Department of Business Administration invites to a research seminar.
Wednesday, 16 November 2022 at 16:00-17:30 Zoom
A presentation by Jason Burton (PhD, Assistant Professor at the Department of Digitalization, Copenhagen Business School) and Mari-Klara Stein (PhD, Professor at the Department of Business Administration of TalTech).
The people who comprise an organization’s workforce are conventionally referred to as human resources. While the term human resources was originally introduced to emphasize the value of human beings as an asset in the wake of the Industrial Revolution, the label’s connotation has evolved over time, with some arguing it evokes an outdated view of labor as a commodity. In turn, many organizations have rebranded human resources with terms like people and culture or employee experience. What does this linguistic shift tell us about the state of human resources, and what might it foreshadow for the digital workplace? In this paper, we present an exploratory analysis of the Google Books Ngram Corpus in which we map the rise and fall of human resource-related terminology from 1900-2019. We show how the prevalence of different terms associate with various workplace trends and propose a computational methodology for studying the semantics of human resources as it relates to said trends.
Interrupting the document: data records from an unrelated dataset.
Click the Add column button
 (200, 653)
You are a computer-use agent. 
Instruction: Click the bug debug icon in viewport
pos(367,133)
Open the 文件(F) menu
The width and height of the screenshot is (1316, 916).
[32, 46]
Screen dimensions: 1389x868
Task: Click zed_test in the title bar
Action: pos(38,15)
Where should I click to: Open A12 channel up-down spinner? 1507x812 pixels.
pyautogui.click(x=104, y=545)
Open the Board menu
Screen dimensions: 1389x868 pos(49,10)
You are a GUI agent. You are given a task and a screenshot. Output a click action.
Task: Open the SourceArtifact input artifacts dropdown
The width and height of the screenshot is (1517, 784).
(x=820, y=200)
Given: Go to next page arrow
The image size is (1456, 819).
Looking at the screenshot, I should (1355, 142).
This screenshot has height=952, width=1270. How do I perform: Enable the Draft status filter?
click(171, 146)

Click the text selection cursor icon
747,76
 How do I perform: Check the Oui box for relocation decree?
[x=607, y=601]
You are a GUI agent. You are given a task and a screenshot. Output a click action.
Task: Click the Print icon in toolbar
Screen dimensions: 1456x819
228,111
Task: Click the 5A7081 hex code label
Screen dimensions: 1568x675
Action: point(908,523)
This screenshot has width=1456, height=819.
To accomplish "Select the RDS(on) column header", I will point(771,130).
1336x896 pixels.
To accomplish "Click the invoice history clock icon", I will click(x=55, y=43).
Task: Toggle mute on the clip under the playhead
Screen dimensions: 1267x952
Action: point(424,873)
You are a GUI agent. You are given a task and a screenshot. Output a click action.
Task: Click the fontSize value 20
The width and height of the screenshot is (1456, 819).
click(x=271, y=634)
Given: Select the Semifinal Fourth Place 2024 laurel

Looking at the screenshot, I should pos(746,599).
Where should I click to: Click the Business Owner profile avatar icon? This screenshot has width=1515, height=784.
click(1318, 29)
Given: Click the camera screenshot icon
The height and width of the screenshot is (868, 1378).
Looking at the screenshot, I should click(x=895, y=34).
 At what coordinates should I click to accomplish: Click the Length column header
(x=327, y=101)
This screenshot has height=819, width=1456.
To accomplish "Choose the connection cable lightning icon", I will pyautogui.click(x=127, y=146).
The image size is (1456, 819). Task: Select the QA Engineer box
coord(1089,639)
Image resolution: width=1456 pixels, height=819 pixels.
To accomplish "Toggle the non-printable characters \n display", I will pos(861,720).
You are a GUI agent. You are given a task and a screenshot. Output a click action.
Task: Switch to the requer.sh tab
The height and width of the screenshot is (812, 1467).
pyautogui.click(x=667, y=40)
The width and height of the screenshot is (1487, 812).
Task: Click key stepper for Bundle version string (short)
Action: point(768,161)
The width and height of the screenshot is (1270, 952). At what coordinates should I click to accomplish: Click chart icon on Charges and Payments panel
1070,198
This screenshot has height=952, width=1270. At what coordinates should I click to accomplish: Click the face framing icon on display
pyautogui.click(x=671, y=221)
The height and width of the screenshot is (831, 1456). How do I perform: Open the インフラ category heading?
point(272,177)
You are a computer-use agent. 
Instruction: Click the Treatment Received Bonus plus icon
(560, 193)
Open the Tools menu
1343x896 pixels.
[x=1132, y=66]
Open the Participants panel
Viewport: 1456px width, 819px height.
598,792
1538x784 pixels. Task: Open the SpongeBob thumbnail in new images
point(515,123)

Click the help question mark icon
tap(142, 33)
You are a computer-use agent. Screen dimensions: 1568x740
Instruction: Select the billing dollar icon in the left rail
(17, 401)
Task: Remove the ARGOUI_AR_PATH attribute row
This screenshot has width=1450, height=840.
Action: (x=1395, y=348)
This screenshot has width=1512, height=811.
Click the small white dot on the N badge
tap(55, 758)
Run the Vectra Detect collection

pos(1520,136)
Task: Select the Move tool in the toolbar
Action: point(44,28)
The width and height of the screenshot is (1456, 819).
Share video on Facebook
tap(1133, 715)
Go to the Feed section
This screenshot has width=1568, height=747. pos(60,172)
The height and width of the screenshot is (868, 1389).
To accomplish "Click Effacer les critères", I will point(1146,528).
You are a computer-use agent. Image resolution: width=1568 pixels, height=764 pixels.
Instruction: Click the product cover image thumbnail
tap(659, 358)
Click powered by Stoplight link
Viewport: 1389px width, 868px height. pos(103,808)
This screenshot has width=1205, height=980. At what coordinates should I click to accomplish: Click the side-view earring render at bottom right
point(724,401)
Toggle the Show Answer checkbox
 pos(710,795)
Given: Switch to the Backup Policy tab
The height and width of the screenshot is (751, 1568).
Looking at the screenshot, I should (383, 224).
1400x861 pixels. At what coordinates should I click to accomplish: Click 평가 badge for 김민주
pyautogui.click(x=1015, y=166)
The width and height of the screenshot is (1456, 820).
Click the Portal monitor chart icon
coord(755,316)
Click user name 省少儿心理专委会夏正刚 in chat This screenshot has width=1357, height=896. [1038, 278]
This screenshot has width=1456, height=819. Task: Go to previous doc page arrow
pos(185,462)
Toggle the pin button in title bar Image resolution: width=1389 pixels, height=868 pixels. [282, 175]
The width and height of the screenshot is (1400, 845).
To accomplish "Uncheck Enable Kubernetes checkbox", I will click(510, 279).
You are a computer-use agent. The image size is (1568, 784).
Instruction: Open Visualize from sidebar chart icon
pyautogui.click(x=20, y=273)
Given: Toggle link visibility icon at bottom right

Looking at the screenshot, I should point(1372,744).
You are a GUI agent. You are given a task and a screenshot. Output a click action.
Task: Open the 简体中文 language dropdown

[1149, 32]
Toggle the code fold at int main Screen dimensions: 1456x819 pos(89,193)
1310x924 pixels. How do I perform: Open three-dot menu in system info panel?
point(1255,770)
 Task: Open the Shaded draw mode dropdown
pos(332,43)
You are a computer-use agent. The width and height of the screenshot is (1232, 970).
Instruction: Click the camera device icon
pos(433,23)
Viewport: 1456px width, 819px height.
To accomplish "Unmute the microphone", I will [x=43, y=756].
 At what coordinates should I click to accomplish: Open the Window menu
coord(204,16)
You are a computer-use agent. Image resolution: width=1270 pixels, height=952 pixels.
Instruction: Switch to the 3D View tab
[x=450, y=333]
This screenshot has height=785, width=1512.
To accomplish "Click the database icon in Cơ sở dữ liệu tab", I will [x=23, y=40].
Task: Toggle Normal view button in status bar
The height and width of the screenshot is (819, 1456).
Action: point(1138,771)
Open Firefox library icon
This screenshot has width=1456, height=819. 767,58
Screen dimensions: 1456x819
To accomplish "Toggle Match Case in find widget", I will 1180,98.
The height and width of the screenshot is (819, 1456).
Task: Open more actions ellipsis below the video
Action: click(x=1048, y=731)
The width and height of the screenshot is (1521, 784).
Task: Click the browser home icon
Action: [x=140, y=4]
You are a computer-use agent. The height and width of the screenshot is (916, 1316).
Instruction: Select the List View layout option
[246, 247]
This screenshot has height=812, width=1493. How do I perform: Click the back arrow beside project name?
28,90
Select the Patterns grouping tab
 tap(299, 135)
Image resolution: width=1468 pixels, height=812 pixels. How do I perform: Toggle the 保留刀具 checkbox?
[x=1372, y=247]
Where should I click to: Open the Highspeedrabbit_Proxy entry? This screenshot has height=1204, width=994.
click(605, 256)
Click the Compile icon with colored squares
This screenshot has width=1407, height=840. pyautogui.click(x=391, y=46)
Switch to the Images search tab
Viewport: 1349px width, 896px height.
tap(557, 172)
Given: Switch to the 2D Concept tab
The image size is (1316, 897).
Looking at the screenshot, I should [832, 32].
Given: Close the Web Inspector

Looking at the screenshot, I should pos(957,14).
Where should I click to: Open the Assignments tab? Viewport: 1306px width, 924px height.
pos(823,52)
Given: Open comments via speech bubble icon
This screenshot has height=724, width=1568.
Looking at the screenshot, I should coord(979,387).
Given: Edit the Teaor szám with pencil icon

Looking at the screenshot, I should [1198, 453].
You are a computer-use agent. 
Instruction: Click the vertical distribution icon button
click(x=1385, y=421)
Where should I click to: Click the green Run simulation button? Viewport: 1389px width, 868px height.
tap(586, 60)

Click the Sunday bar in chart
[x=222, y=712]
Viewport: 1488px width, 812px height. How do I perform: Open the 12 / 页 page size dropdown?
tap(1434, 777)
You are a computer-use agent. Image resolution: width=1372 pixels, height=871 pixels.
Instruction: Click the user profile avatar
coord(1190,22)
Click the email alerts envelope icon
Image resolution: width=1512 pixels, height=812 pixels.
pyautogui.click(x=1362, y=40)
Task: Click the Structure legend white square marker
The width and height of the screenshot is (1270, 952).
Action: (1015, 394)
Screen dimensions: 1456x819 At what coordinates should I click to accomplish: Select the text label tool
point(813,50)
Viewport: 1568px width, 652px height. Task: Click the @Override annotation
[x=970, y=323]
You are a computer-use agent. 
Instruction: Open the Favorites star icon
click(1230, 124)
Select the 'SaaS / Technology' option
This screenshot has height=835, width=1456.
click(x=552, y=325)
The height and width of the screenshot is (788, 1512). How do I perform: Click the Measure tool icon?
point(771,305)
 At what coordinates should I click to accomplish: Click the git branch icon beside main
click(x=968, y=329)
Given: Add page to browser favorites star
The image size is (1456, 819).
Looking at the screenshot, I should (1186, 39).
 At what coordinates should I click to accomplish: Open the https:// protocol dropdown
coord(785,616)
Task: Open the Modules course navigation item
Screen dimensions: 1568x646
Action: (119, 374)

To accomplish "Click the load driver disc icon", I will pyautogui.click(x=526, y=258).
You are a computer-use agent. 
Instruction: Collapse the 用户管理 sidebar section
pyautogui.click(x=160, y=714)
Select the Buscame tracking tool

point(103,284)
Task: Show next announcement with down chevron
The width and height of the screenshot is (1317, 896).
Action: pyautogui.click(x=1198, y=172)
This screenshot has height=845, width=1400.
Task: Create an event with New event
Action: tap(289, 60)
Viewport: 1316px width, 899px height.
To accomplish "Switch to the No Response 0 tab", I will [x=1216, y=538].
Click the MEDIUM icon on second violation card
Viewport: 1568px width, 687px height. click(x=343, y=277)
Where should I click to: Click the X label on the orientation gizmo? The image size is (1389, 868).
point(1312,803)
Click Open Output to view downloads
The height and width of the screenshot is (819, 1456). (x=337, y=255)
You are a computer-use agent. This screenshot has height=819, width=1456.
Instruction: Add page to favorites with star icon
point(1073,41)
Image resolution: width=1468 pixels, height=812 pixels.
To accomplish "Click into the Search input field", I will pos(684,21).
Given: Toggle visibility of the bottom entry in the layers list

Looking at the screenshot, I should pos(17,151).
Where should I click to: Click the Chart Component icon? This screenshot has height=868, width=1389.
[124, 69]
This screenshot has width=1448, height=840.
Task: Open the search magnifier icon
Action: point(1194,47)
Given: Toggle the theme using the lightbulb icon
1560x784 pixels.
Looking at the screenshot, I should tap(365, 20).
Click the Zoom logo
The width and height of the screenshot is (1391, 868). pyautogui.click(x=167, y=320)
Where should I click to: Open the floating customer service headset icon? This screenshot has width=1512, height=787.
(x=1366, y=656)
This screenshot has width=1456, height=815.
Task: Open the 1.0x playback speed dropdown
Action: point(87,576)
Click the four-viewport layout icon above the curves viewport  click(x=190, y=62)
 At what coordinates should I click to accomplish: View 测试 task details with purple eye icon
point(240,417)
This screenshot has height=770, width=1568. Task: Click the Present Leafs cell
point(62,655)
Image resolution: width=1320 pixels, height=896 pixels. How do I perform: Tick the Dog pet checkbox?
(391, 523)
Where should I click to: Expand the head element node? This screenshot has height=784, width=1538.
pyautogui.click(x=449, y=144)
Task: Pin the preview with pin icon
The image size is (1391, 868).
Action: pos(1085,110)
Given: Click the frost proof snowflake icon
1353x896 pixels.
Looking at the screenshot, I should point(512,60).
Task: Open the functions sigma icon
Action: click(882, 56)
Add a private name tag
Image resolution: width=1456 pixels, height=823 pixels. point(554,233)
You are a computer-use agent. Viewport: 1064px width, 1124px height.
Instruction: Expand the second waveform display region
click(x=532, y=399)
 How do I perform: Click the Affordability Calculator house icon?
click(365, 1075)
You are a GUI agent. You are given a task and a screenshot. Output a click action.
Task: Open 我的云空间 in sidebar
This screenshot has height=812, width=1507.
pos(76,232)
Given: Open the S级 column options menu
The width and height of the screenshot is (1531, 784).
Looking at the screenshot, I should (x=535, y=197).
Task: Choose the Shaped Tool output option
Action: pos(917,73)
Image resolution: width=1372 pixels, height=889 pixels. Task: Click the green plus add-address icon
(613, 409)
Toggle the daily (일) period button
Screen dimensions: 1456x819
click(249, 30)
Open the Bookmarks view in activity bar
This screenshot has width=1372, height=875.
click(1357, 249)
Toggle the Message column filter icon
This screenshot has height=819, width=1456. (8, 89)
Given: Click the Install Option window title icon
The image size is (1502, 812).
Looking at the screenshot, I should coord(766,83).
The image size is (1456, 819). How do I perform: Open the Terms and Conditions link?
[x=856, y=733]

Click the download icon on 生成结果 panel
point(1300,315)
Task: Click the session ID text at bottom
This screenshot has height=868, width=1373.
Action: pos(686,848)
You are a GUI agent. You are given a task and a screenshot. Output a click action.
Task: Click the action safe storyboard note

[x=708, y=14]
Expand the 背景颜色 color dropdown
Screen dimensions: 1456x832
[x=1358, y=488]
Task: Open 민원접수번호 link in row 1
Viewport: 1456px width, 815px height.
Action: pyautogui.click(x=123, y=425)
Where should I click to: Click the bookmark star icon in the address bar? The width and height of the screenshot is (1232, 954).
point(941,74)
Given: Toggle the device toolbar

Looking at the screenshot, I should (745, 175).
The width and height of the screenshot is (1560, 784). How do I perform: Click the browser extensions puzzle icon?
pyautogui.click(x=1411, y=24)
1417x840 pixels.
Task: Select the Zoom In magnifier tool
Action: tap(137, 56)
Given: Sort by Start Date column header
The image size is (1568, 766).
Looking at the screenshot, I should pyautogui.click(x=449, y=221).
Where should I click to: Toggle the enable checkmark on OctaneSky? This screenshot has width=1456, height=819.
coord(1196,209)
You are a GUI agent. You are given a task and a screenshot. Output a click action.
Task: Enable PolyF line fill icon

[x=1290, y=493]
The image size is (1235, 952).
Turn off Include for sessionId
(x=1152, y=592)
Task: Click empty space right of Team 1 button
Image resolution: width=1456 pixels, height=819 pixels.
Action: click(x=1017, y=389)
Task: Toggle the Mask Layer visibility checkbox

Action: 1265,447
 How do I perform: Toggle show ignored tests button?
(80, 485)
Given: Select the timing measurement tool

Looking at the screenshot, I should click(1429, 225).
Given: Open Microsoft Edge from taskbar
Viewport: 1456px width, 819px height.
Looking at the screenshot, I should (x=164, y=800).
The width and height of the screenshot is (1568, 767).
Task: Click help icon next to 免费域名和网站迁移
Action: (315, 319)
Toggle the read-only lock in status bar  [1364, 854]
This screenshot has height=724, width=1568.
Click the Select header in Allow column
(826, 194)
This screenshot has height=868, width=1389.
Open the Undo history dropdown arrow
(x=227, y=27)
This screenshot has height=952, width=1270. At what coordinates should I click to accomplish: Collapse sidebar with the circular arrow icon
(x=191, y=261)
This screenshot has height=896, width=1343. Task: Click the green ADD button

Such study may lend new insights as to how technological developments and path-altering events (e.g., the COVID-19 pandemic) change the way we view the workforce.
Jason Burton is an Assistant Professor at the Department of Digitalization of Copenhagen Business School. His research uses computational methods to study human behavior in the context of a digital society. This involves topics ranging from how people fundamentally reason with information and make decisions, to how the structure of online information environments influences the beliefs people form, to how online environments can be (re)designed to promote collective intelligence. Jason holds a PhD in Psychology from Birkbeck, University of London and an MSc in Organizational Psychiatry & Psychology from King’s College London.